4. In the case of juvenile persons, the procedure shall be such as will take account of their age and the desirability of promoting their rehabilitation.

5. Everyone convicted of a crime shall have the right to his conviction and sentence being reviewed by a higher tribunal according to law.

6. When a person has by a final decision been convicted of a criminal offence and when subsequently his conviction has been reversed or he has been pardoned on the ground that a new or newly discovered fact shows conclusively that there has been a miscarriage of justice, the person who has suffered punishment as a result of such conviction shall be compensated according to law, unless it is proved that the non-disclosure of the unknown fact in time is wholly or partly attributable to him.

7. No one shall be liable to be tried or punished again for an offence for which he has already been finally convicted or acquitted in accordance with the law and penal procedure of each country.

Arbitrary Arrest, Detention And Exile

(Amrit Pal Singh ‘Amrit’)

When someone is kept in custody without proper due process of law despite the fact that he or she committed no offence, it is called ‘arbitrary arrest’ or ‘arbitrary detention’.

According to the Article 9 of the Universal Declaration of Human Rights adopted by the United Nations on December 10, 1948: –

No one shall be subjected to arbitrary arrest, detention or exile.

In simple words, no one has the right to put someone in prison, to keep him or her there, or to send him or her away from his/her country unjustly, or without good reason.

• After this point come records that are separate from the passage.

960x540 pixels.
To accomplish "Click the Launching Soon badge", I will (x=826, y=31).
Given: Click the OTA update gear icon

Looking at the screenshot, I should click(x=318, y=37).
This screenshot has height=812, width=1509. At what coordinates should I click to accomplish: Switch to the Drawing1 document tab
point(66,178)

Article 9 of International Covenant on Civil and Political Rights says:

1. Everyone has the right to liberty and security of person. No one shall be subjected to arbitrary arrest or detention. No one shall be deprived of his liberty except on such grounds and in accordance with such procedure as are established by law.

2. Anyone who is arrested shall be informed, at the time of arrest, of the reasons for his arrest and shall be promptly informed of any charges against him.

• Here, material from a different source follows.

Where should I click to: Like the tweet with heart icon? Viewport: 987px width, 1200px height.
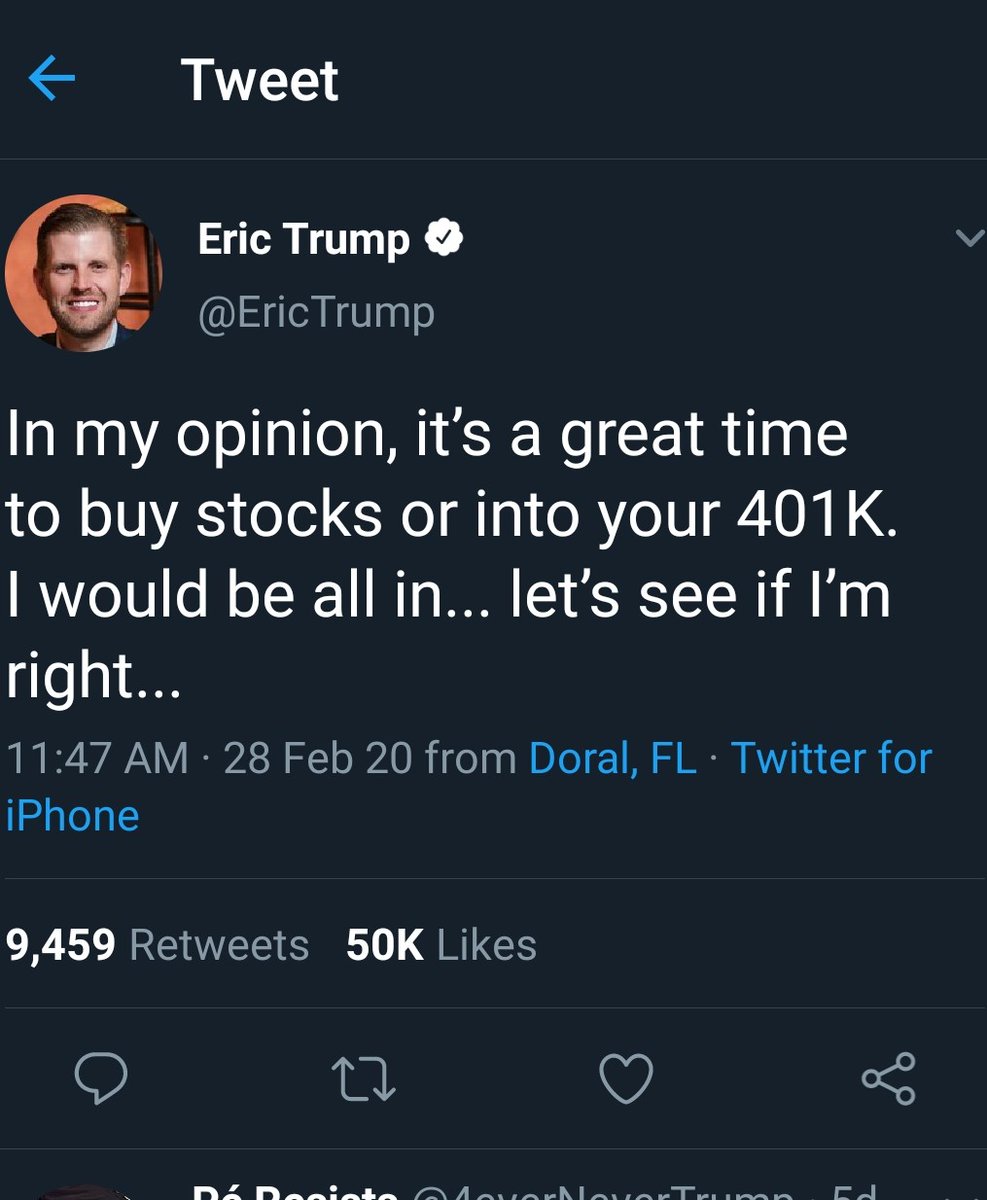click(x=626, y=1079)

3. Anyone arrested or detained on a criminal charge shall be brought promptly before a judge or other officer authorized by law to exercise judicial power and shall be entitled to trial within a reasonable time or to release. It shall not be the general rule that persons awaiting trial shall be detained in custody, but release may be subject to guarantees to appear for trial, at any other stage of the judicial proceedings, and, should occasion arise, for execution of the judgment.

4. Anyone who is deprived of his liberty by arrest or detention shall be entitled to take proceedings before a court, in order that that court may decide without delay on the lawfulness of his detention and order his release if the detention is not lawful.

5. Anyone who has been the victim of unlawful arrest or detention shall have an enforceable right to compensation.

National law should set down the grounds and procedures for arrest and detention. People should not be arrested and detained except as provided for by law. Neither the arrest nor the detention should be arbitrary. Here, the term ‘detention’ applies to all forms of detention where people are deprived of their liberty.

Almost in every case of arbitrary arrest, the victim is neither given explanation regarding his or her arrest, nor is he or she shown any arrest warrant.

Though, arbitrary arrests and detentions are typically made by governments as a technique to hold back opposition; many fanatical groups too occasionally use such tactics to silence their opponents. A detainee sometimes is tortured during his or her arbitrary arrest.

Many pseudo democratic governments, dictatorships and police states carry out arbitrary arrests and ‘forced disappearance’ in response to street demonstrations. It is common that arbitrarily detained persons suffer physical as well as psychological torture during their detention.

No person can be denied his or her freedom. No person can be taken into arbitrary arrest. No person can be exiled from his/her country without having first committed an actual crime against the law.